A major update to Medicare Secondary Payer (MSP) compliance has arrived in 2025. Effective April 4, the Centers for Medicare & Medicaid Services (CMS) now requires Responsible Reporting Entities (RREs) to report Workers’ Compensation Medicare Set-Aside (WCMSA) information through Section 111 reporting, when available. Although the submission of WCMSAs to CMS remains voluntary, this reporting expansion applies to all settlements with current Medicare beneficiaries, regardless of whether the MSA was submitted for CMS review or is evidence-based and non-submitted.
This change aims to improve the accuracy of CMS’ coordination of benefits and prevent Medicare from paying for medical services already covered by WCMSA funds. The information submitted will be integrated into the Common Working File (CWF) to support benefit coordination and notify Medicare beneficiaries of reporting details, which may lead to increased inquiries to claims adjusters and insurers.

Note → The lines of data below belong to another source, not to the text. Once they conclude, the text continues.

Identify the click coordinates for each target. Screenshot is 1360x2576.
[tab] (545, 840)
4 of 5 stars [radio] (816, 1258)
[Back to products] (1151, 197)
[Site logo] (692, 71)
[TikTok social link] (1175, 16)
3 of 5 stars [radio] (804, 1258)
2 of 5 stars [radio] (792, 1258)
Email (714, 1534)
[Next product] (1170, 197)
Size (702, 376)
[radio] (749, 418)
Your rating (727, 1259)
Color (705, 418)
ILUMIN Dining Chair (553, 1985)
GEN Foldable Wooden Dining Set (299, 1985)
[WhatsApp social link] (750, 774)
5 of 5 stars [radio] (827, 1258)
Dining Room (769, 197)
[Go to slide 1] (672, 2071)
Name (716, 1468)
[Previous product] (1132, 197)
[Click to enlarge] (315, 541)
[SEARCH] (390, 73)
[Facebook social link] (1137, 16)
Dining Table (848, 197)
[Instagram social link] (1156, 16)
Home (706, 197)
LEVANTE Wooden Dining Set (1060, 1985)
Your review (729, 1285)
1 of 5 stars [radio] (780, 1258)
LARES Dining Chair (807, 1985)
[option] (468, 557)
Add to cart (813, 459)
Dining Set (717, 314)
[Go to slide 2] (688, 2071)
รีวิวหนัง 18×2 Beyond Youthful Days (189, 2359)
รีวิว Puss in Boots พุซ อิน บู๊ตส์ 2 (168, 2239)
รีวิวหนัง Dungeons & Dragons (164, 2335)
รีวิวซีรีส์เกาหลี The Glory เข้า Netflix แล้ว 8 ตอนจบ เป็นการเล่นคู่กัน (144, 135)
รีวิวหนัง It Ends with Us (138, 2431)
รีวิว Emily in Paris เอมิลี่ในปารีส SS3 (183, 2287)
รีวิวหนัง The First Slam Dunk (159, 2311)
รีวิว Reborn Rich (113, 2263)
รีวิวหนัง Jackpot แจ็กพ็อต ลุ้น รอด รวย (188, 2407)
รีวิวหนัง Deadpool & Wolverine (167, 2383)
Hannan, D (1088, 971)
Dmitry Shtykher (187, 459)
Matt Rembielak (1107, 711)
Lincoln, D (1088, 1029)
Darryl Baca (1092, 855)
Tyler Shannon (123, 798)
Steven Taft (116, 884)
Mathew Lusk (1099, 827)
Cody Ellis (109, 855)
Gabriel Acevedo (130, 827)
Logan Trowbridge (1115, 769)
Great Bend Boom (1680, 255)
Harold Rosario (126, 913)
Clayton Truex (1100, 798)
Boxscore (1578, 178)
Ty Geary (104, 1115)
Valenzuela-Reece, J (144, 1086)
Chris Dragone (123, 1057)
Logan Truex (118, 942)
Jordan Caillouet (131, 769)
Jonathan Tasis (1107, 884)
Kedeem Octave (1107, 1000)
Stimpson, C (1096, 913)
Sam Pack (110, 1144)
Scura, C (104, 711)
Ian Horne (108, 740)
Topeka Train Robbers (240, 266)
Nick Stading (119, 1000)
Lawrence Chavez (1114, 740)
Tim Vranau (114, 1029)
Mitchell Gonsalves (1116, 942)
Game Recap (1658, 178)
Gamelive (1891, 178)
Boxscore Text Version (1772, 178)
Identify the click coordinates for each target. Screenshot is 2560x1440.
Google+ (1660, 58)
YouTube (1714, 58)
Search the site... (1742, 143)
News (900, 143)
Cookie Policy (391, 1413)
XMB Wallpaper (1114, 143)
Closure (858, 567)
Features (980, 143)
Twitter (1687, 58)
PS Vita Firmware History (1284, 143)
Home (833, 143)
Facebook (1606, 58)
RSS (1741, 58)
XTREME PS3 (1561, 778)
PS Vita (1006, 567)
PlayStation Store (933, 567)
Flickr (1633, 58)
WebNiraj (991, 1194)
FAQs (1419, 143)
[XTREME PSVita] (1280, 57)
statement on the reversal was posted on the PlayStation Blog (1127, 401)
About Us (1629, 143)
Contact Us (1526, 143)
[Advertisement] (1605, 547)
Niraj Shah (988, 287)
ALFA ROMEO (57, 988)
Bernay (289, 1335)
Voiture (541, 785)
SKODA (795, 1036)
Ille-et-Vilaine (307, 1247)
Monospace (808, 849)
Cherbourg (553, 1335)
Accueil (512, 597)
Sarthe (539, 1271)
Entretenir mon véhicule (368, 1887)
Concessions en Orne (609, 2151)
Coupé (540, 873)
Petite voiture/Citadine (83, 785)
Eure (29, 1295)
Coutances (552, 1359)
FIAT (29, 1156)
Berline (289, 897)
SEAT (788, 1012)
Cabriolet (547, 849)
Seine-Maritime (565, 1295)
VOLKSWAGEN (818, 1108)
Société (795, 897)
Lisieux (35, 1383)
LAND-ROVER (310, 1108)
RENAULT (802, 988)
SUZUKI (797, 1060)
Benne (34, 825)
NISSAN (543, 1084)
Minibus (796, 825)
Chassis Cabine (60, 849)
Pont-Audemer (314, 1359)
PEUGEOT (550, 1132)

CMS released guidance in User Guide Version 7.5 outlining seven new data fields, including MSA amount, payout structure, and coverage period. Incorrect reporting of key fields will result in hard errors that may trigger civil money penalties (CMPs) if not corrected in time. However, CMS will delay enforcement of penalties for WCMSA-related errors for two reporting periods following the implementation date.
Insurers, TPAs, and claim professionals should take this time to refine their data collection processes, ensuring all WCMSA data is reported accurately and timely. While the update does not affect the settlement terms or MSA validity, aligning reporting practices with CMS’ expectations is essential for compliance and avoiding penalties.